The new out-of-process Java Plug-In solves many longstanding problems with signed applet support on Windows Vista. However, there are a couple of outstanding issues with the user experience of the new plugin.
1. We need to add an ElevationPolicy registry entry for javaw.exe during installation of the JRE as per http://msdn2.microsoft.com/en-us/library/bb250462.aspx to suppress the security dialog which is presented when launching the medium integrity sub-process which executes the applet.
2. We need to either diagnose why the shared memory transport fails to allow mapping of the file in the medium integrity client process, or implement a transport using named pipes, to work around the Windows Firewall security dialog presented while opening up the port to allow connection of the client and server processes.
After discussion with Microsoft it is clear that more changes are necessary:
3. We need to write a custom broker process rather than registering javaw.exe as a silently elevated broker process.

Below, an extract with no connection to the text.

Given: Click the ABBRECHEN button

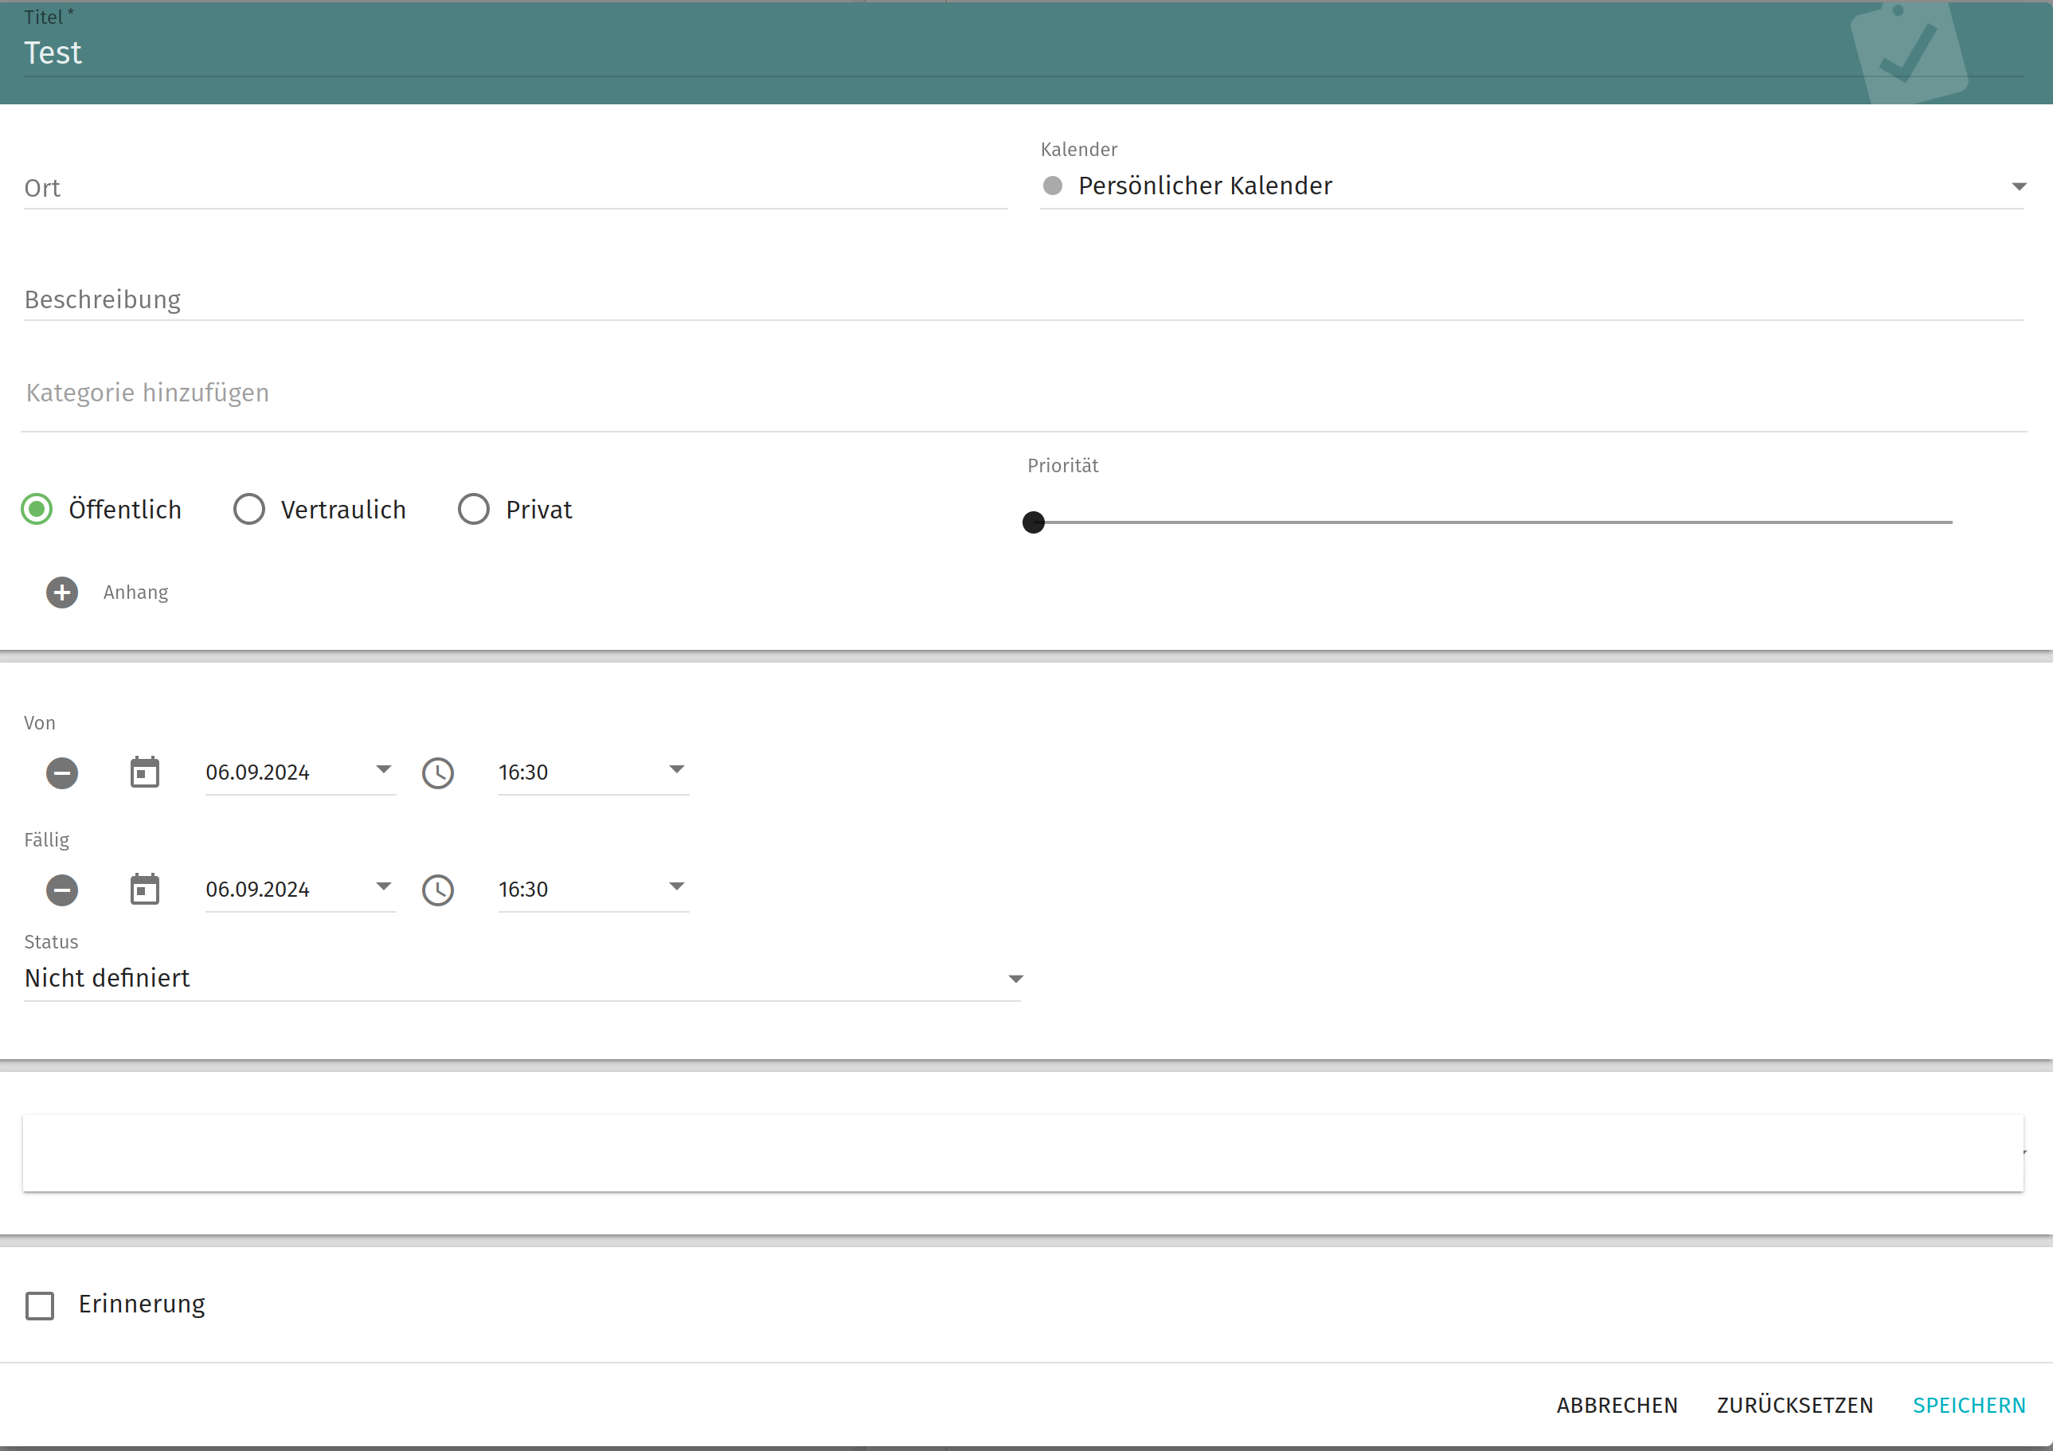Looking at the screenshot, I should click(1617, 1405).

The new broker needs to validate command line arguments, for example disallowing pointing the classpath or boot classpath into the LocalLow directory.
4. The broker process must clear out the JAVA_ARGS environment variable to prevent setting command-line arguments in this manner.
5. The broker process will pass the command-line arguments up to the Java level for consumption by our code via the sun.plugin2.jvm.args system property. It must be forbidden by the launcher as well as via the JVMParameters to set this property.